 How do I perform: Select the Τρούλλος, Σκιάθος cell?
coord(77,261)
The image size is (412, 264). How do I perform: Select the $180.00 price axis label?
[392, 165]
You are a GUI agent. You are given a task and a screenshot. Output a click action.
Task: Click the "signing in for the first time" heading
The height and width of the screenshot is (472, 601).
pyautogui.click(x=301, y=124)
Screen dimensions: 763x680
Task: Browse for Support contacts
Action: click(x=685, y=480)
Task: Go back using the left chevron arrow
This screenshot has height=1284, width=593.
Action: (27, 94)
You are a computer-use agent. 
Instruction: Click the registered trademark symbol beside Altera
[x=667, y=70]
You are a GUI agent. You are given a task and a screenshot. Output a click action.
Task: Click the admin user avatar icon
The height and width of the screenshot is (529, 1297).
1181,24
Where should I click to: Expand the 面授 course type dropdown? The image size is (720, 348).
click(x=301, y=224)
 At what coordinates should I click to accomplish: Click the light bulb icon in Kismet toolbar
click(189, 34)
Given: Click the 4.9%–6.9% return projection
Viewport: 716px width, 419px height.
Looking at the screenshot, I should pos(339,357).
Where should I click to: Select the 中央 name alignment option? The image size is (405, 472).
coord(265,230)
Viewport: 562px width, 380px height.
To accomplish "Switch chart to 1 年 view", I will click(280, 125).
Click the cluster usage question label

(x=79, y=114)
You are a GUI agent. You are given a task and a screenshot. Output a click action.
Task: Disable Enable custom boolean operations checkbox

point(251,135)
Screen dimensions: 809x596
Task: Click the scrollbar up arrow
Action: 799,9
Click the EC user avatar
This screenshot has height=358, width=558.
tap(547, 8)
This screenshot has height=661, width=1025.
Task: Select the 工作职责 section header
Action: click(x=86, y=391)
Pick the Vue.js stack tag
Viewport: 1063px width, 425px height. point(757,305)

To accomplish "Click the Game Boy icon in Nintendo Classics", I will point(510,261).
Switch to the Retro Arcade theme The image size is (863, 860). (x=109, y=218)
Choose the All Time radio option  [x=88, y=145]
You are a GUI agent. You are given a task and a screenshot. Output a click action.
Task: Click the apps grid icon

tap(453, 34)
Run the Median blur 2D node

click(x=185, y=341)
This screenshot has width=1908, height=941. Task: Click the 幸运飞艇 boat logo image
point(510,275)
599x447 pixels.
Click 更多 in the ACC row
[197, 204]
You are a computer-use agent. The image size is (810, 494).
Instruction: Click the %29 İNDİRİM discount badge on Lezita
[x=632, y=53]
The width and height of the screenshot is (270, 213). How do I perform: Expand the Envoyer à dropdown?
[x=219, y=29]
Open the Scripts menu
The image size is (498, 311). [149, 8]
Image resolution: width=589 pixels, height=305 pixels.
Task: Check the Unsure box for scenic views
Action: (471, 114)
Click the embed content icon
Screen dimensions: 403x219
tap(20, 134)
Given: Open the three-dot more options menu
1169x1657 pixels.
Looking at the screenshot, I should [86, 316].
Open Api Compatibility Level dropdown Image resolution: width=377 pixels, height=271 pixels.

# # #

> Task details
Going down from the first line of the entries above, restate each line word for word until the line holding "Viewport: 562px width, 380px height." is done.

> Your response
 How do I perform: Select the Τρούλλος, Σκιάθος cell?
coord(77,261)
The image size is (412, 264). How do I perform: Select the $180.00 price axis label?
[392, 165]
You are a GUI agent. You are given a task and a screenshot. Output a click action.
Task: Click the "signing in for the first time" heading
The height and width of the screenshot is (472, 601).
pyautogui.click(x=301, y=124)
Screen dimensions: 763x680
Task: Browse for Support contacts
Action: click(x=685, y=480)
Task: Go back using the left chevron arrow
This screenshot has height=1284, width=593.
Action: (27, 94)
You are a computer-use agent. 
Instruction: Click the registered trademark symbol beside Altera
[x=667, y=70]
You are a GUI agent. You are given a task and a screenshot. Output a click action.
Task: Click the admin user avatar icon
The height and width of the screenshot is (529, 1297).
1181,24
Where should I click to: Expand the 面授 course type dropdown? The image size is (720, 348).
click(x=301, y=224)
 At what coordinates should I click to accomplish: Click the light bulb icon in Kismet toolbar
click(189, 34)
Given: Click the 4.9%–6.9% return projection
Viewport: 716px width, 419px height.
Looking at the screenshot, I should pos(339,357).
Where should I click to: Select the 中央 name alignment option? The image size is (405, 472).
coord(265,230)
Viewport: 562px width, 380px height.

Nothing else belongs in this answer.